After earning her bachelor's degree, she was hired as a legislative aide to representative Amy Loudenbeck and worked for her for several years.  She also worked as a research assistant in the office of representative Tony Kurtz.

Political career
In December 2021, Amy Loudenbeck announced that she would run for Secretary of State of Wisconsin, and therefore would not be able to run for another term in the Wisconsin State Assembly.  A few days later, Schutt announced that she would be a candidate for the Republican nomination in Loudenbeck's 31st Assembly district seat.  Ultimately two other candidates entered the Republican primary field, but Schutt prevailed with 42% of the vote.  She went on to defeat the Democratic candidate, Whitewater city councilmember Brienne Brown.

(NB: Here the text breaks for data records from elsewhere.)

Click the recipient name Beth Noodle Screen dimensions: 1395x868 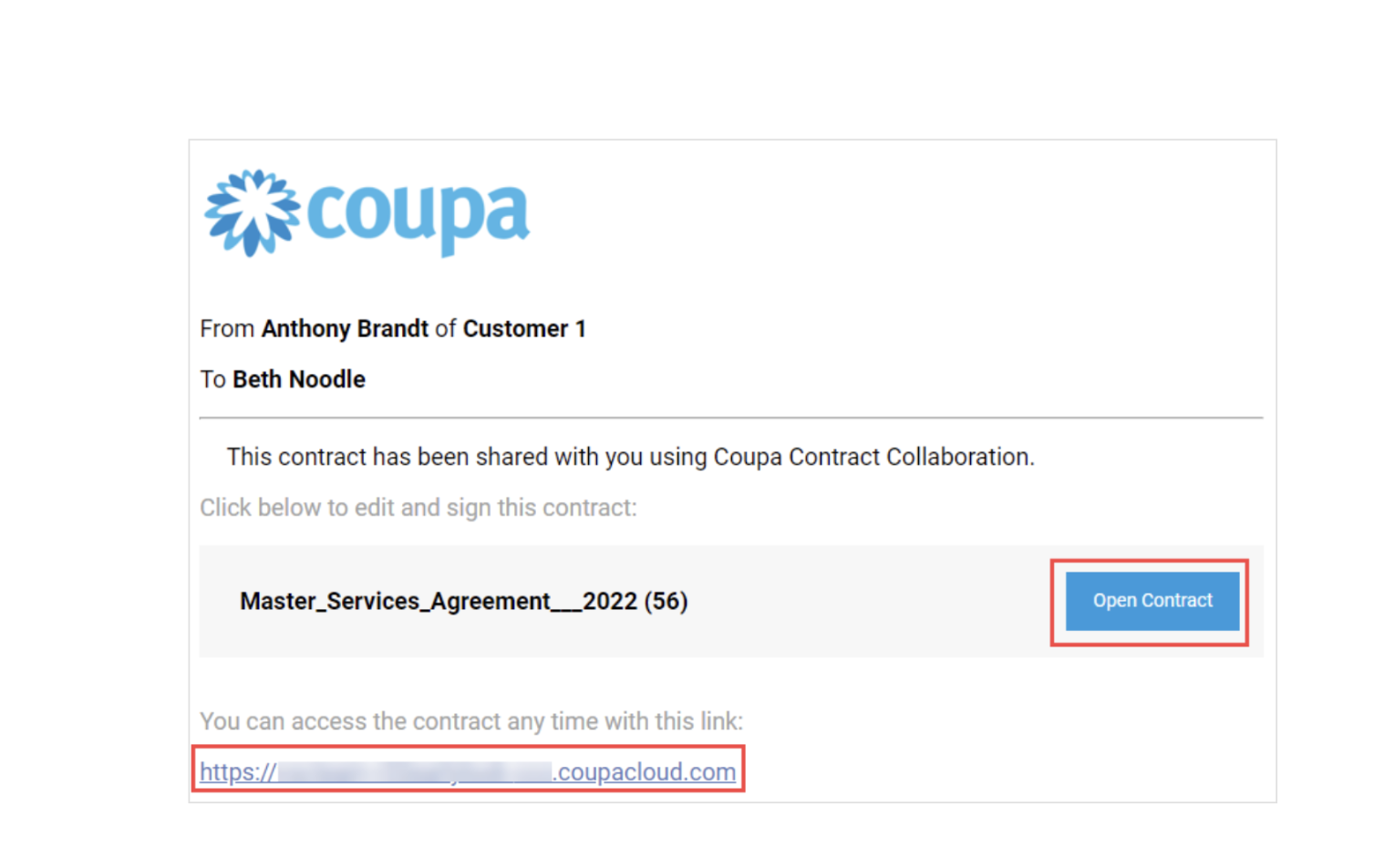coord(299,378)
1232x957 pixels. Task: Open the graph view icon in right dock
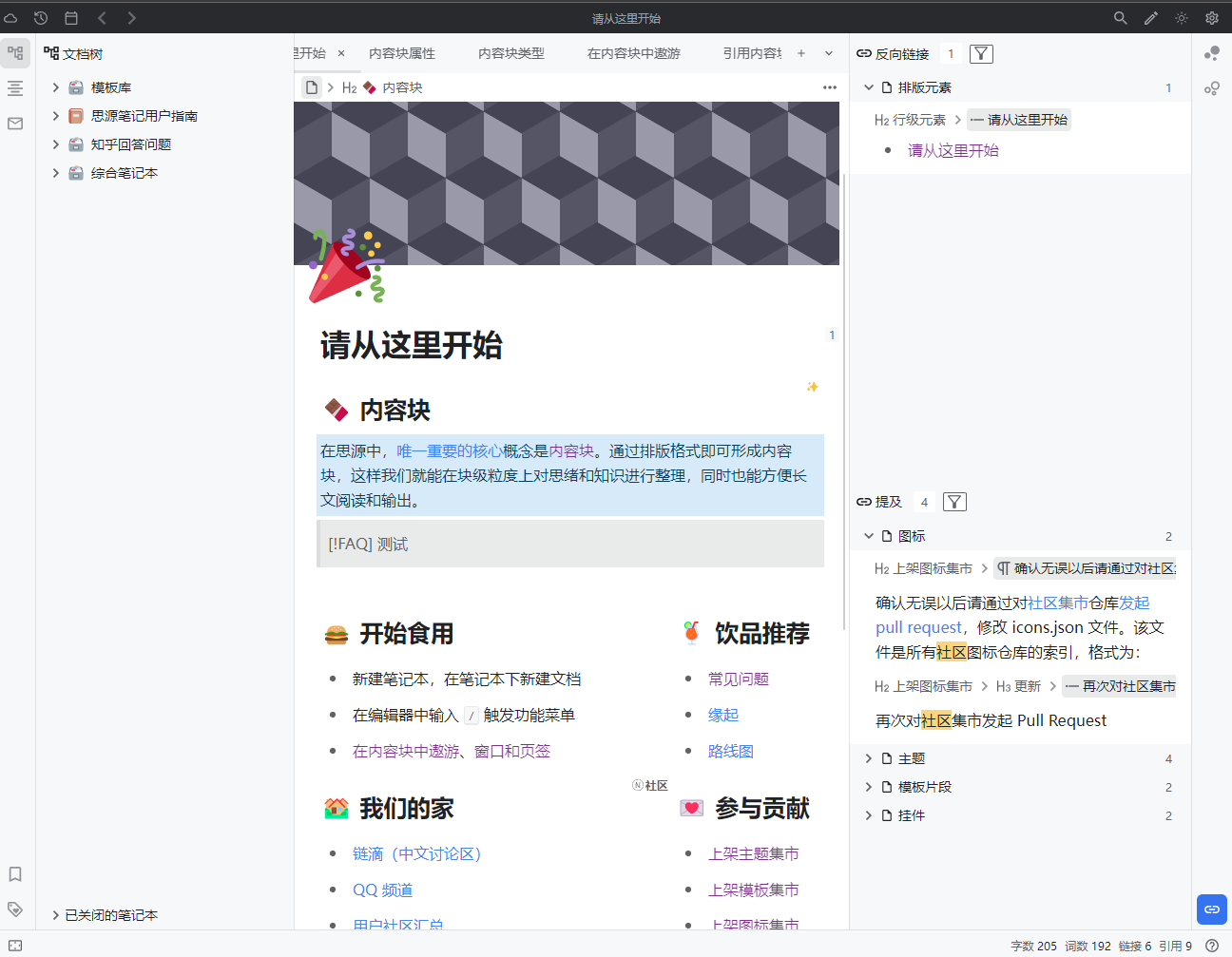point(1211,54)
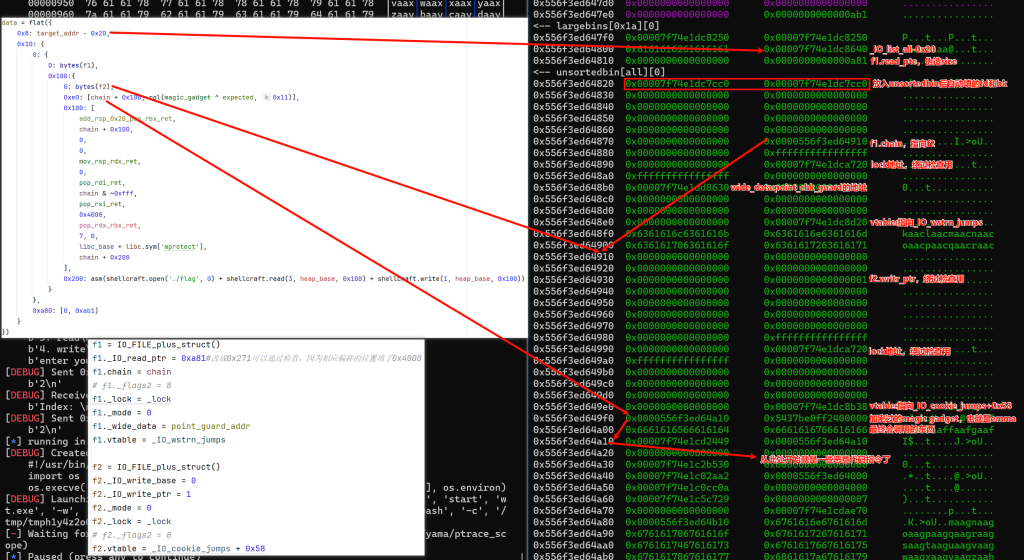Click the inlay hint icon before 0x11
Screen dimensions: 1024x560
[x=265, y=98]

Schutt will assume office in January 2023.

Personal life and family
Ellen Schutt has two brothers and two sisters.  She married Eric Barbour and moved to the village of Clinton, Rock County, Wisconsin.  Barbour is also a legislative staffer and a Republican Party organizer.  He worked for Representative Samantha Kerkman in the Assembly and was campaign manager for state senator Van H. Wanggaard in his 2018 re-election campaign.  He is currently a staffer in the State Senate, and was clerk of the Joint Review Committee on Criminal Penalties during the 2021–2022 session.

Electoral history

Wisconsin Assembly (2022)

| colspan="6" style="text-align:center;background-color: #e9e9e9;"| Republican Primary, August 9, 2022

| colspan="6" style="text-align:center;background-color: #e9e9e9;"| General Election, November 8, 2022

References

External links
 Campaign website
 Personal twitter
 Ellen Schutt at Wisconsin Vote
 

Year of birth unknown
Living people
Republican Party members of the Wisconsin State Assembly
Women state legislators in Wisconsin
People from Darien, Wisconsin
People from Clinton, Rock County, Wisconsin
21st-century American women politicians
Year of birth missing (living people)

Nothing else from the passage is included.